What I wish for those ladies I love, and those I don’t know, is that you can see how spectacular you are. How you are often the foundation of your families, sometimes even the extended ones, and how you carry that with grace, patience, and even a little humor. If I could come to each of your houses and celebrate how wonderful you are I would, but honestly there’s just not enough days in our calendars without dots. 

Thursday 22 August 2024

Greetings From a "Selfish", Child-Free Woman


 

    Controversial topic I know. Let me add some more formula to that reproductive fire. I’m not really a kid person. I know, I know. How could I, someone with ovaries and a uterus, not enjoy being around children?! It’s not that I find anything inherently wrong with children. I happen to care a lot about a select number of children. It’s that for a number of reasons I just didn’t want to spend my life surrounded by kids and for that reason some parts of society have deemed me as selfish. Talk about a loaded description for a woman. We’ve been socialized to see selfish as one of the worst judgments that can flung upon us. Martyrdom seems to be the gold standard.

     

    I’m going to share a few reasons I chose not to have kids. And yes, to some people they’ll seem selfish and trivial and maybe, just maybe that’s ok. Perhaps other people’s judgements aren’t my business because in the end they’re not really about me.

 

1)I find a lot of children to be very overstimulating and exhausting. These are two of the biggest triggers for my bipolar disorder, which is not particularly well controlled even with meds, meditation, yoga, walking…all the things. So, not being triggered in the first place is the best way for me to manage my bipolar symptoms. 

 

2)I spend a large chunk of my time focused on what I want and need and I’m not ashamed of that.
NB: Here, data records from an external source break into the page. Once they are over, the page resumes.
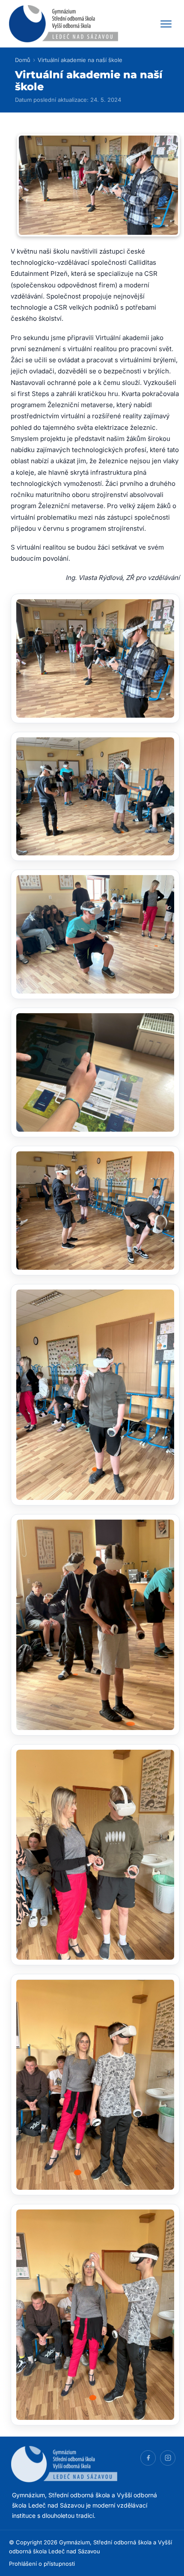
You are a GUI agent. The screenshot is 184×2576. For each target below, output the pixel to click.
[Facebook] (148, 2458)
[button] (95, 658)
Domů (22, 59)
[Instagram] (167, 2458)
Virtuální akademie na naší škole (80, 59)
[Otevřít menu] (166, 24)
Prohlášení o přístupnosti (42, 2563)
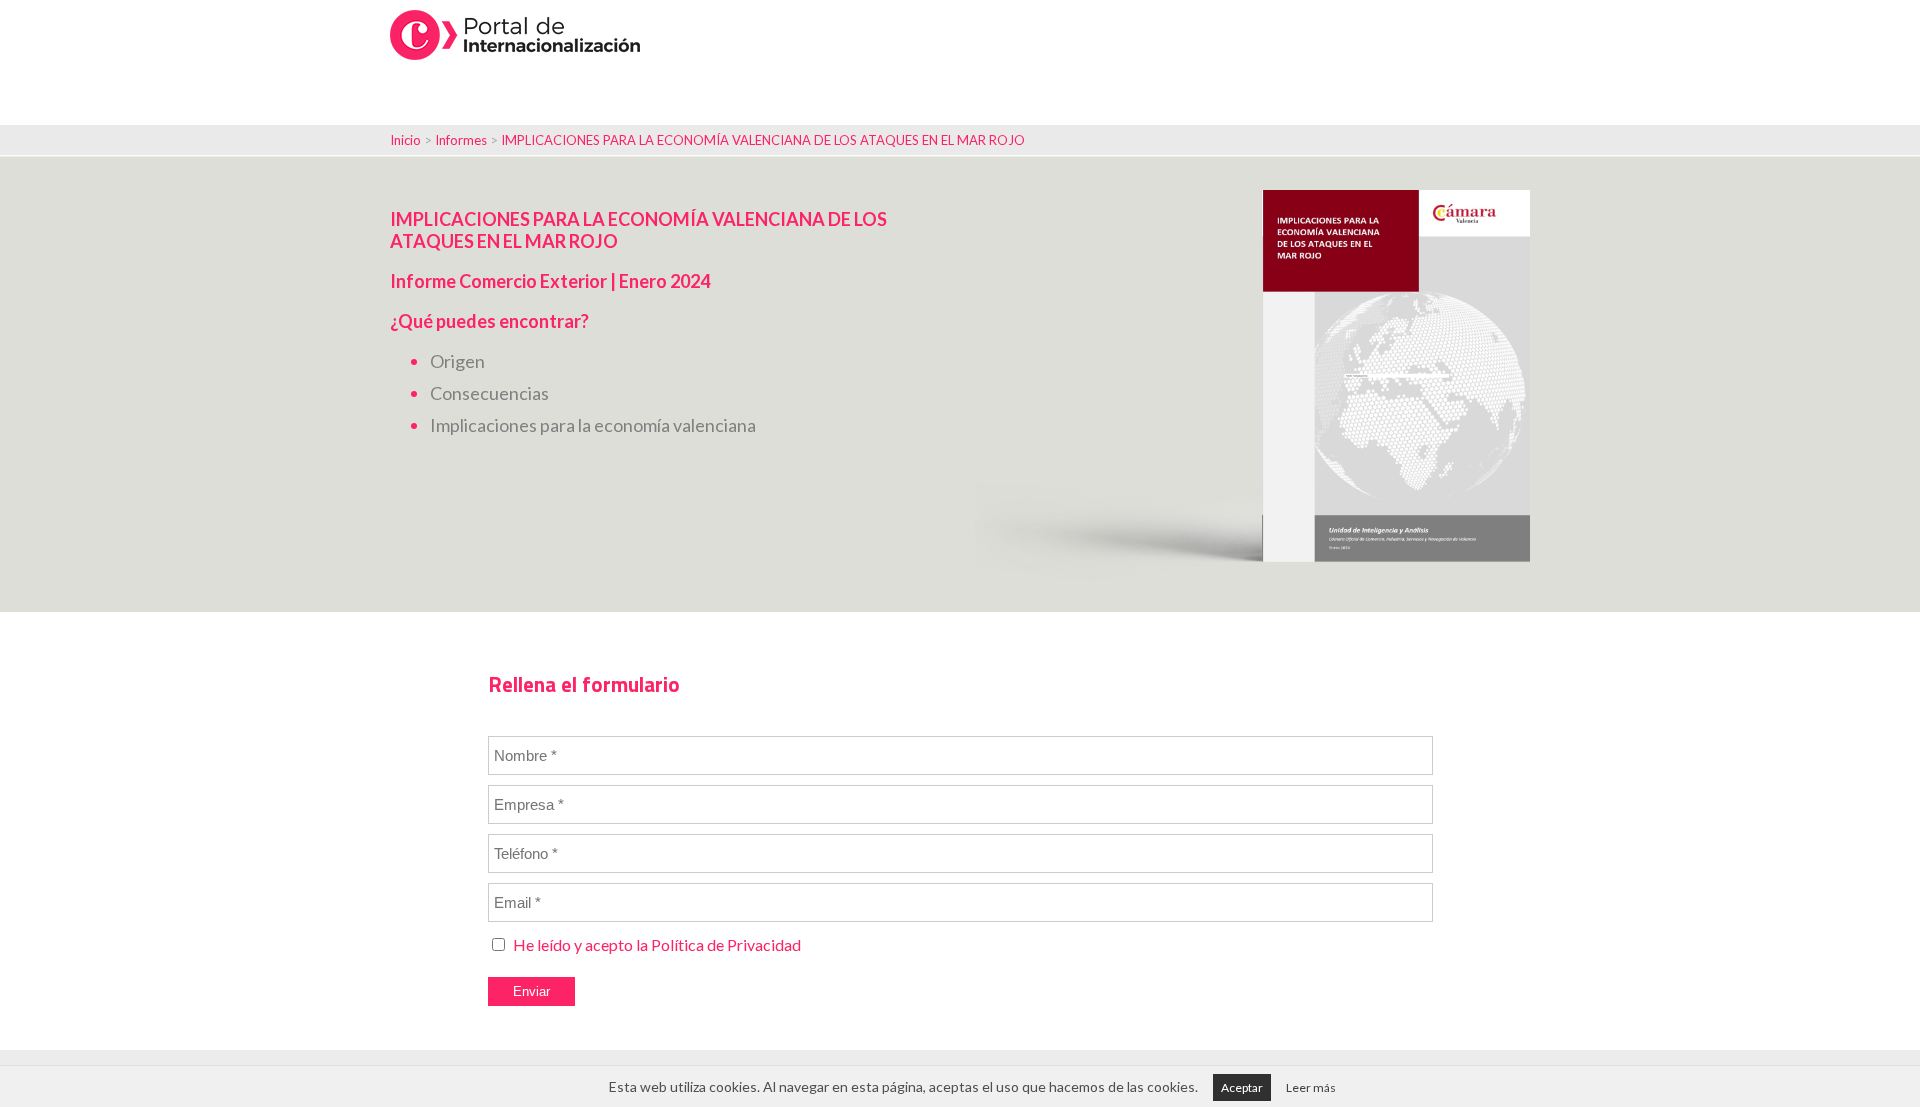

Because of this I’ve done a lot of things that I may not have had time or space to do if I had children. So far, I’ve birthed a brewery with my husband, self-published a book, and learned so very much about myself. It’s 1pm on a Thursday and I’m in a cafĂ© drinking a caramel frappe, listening to 90’s hip hop, and writing about why I don't want kids. Tonight I'll spend an hour or so practicing piano which is my newest creative focus. I love the freedom to focus on myself and what I want to accomplish in life.

 

3)My husband and I are my top priority. Because we don’t have children there is a lot of space for us to explore ourselves and all aspects of our relationship. Space for growth, change, and creative endeavours are important parts of who we are. 

 

I am by no means saying that not having kids is somehow better than having them but for some of us what we need and want in life just doesn’t jive with prams and playdates.